[Start of section]

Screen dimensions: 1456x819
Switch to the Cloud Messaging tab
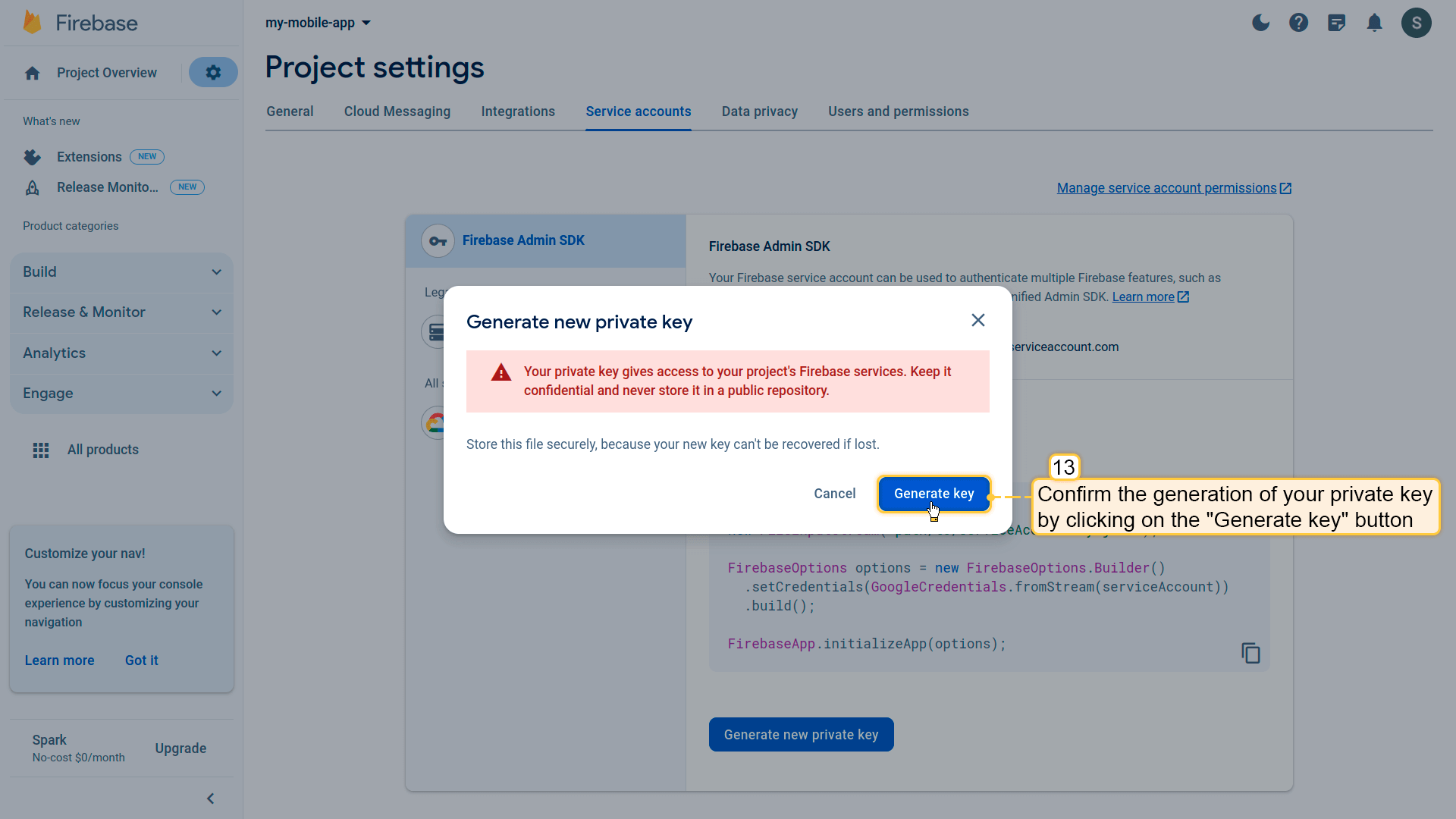tap(397, 111)
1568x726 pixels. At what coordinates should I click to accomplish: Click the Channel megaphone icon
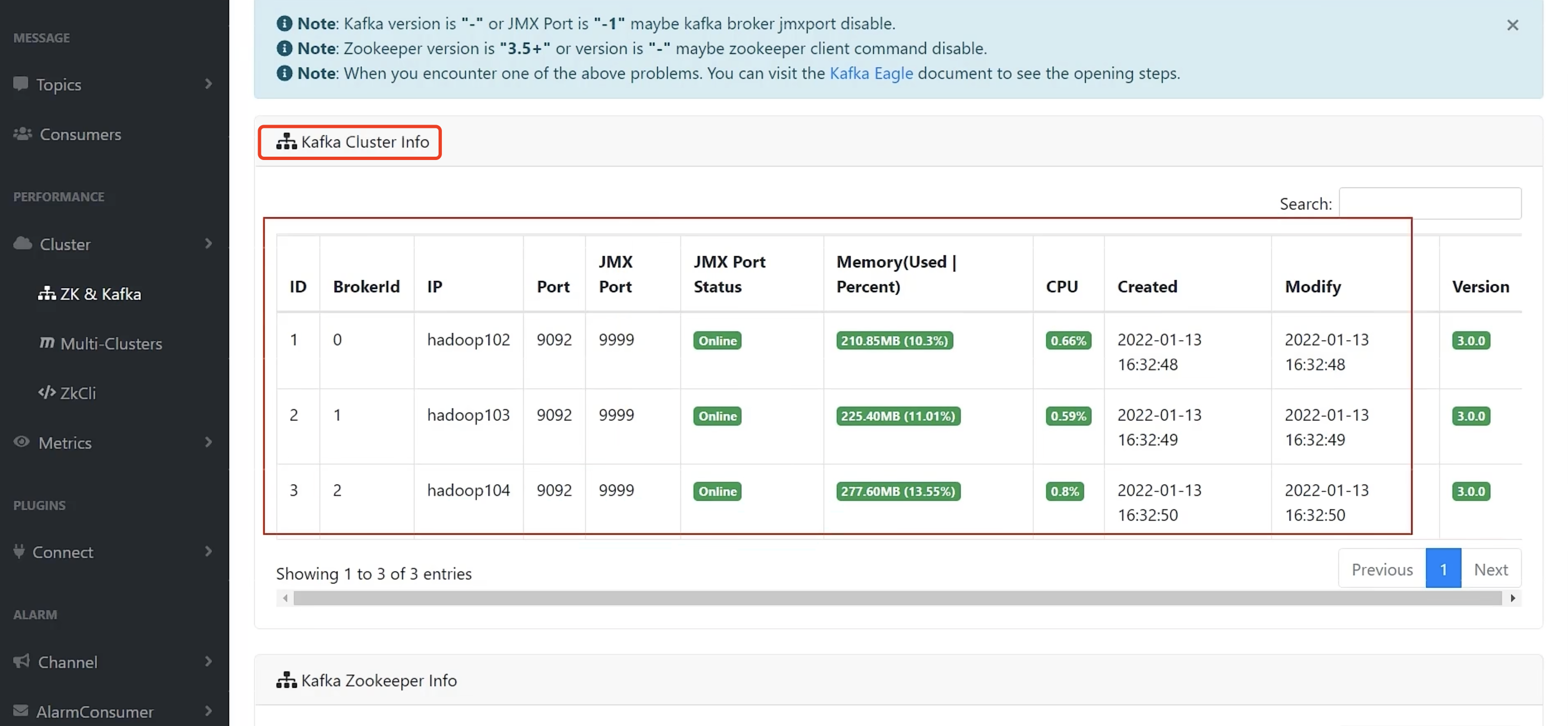click(22, 661)
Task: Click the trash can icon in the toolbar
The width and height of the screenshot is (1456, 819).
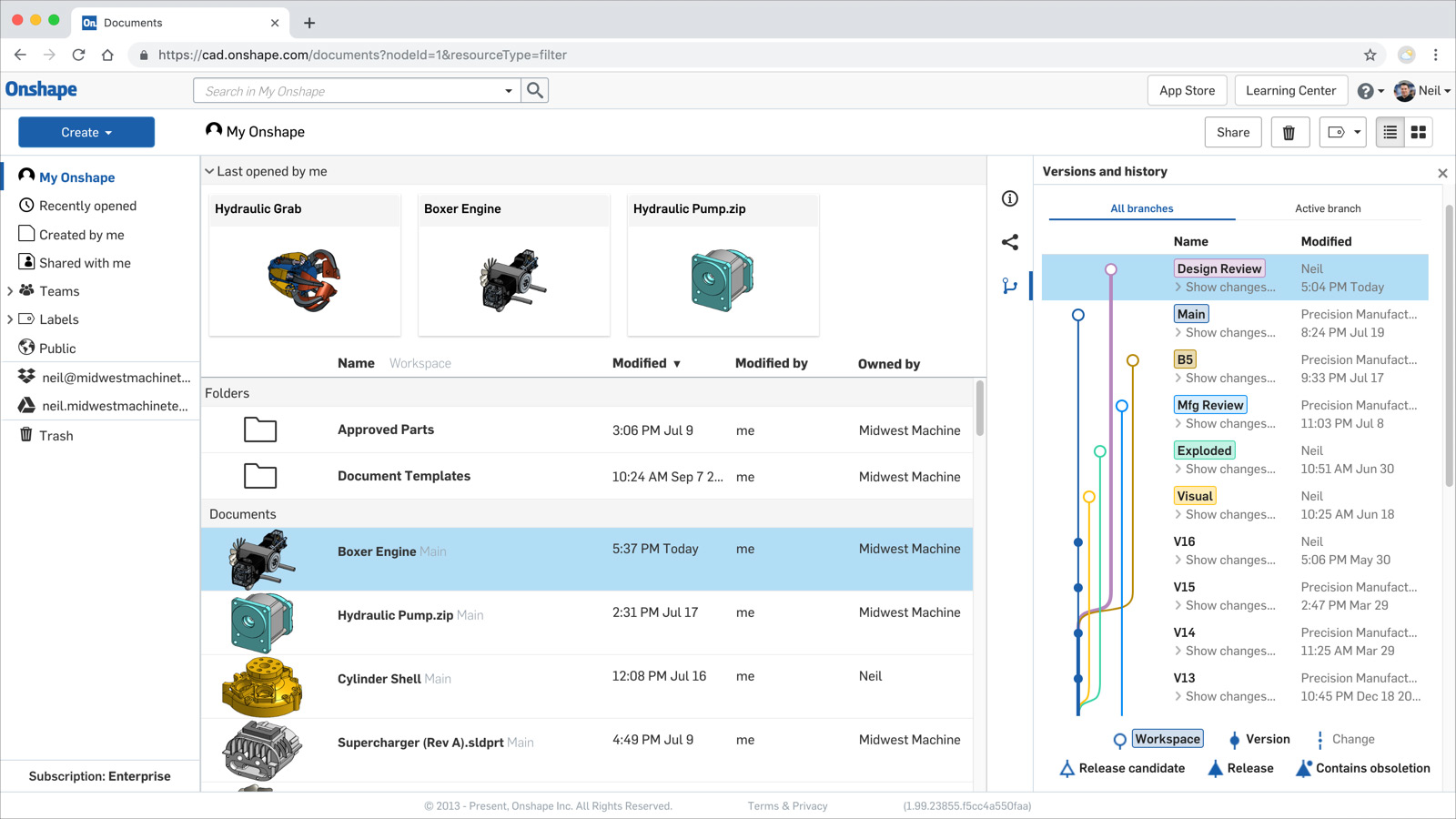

[End of section]

- Task directions
Retype all entries exactly, without the images.

- Task response
Screen dimensions: 1456x819
Switch to the Cloud Messaging tab
tap(397, 111)
1568x726 pixels. At what coordinates should I click to accomplish: Click the Channel megaphone icon
click(22, 661)
Task: Click the trash can icon in the toolbar
The width and height of the screenshot is (1456, 819).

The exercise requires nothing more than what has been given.